In 1997, a contract was signed between the Almaty City Akimat and the Altyn-Taraz Trade and Finance Company, granting the private management of the park for five years, with the option to purchase the park's property complex afterward. On 30 January 2004, following a sale and purchase agreement between TFC Altyn-Taraz LLP and the Almaty Territorial Committee of State Property and Privatization (which acted on behalf of the City Akimat), the Central Park's property complex was privatized and acquired by the TFC Altyn-Taraz. The ownership of the property was properly formalized and registered with the Almaty City Department of Justice.

After the park's territory became privately owned, the owners of the Aquapark, which was built on a small lake to maximize profits, drained the larger lake. The Balkhash-Alakol Department of Ecology officially confirmed that during the construction of a parking lot, TFC Altyn-Taraz management conducted unauthorized tree felling, cutting down 124 green plantings, causing environmental damage amounting to 1,029,730 tenge. A residential complex was erected on a significant portion of the park, despite its protected status under the Ministry of Agriculture’s water fund registry. As vehicles began driving through the park, it became increasingly unsafe for pedestrians. Additionally, due to the lack of proper irrigation and care, around 100 oak trees perished.
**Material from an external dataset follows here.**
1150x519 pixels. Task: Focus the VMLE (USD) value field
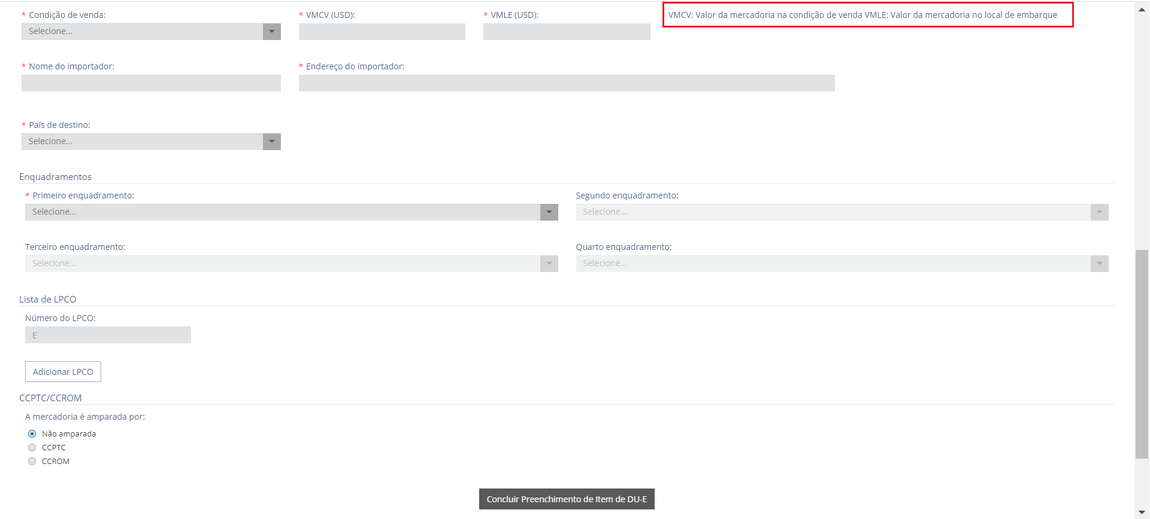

On 15 August 2013, trees began to be cut down in the park which over 2000 were planned. According to Erkebulan Orazalin, deputy head of the Almaty Department of Natural Resources, no permit had been obtained for logging and was carried out illegally. The irrigation ditch system is not currently operating in the park.

In 2018, the park was reconstructed. At the parking site, there are children's and street workout playgrounds, basketball and football fields, a rollerdrome and a skate track. Modern lighting, benches have been installed throughout the territory, idle fountains and an amphitheater have been updated. About 1.6 billion tenge of private funds were invested in the modernization of the park.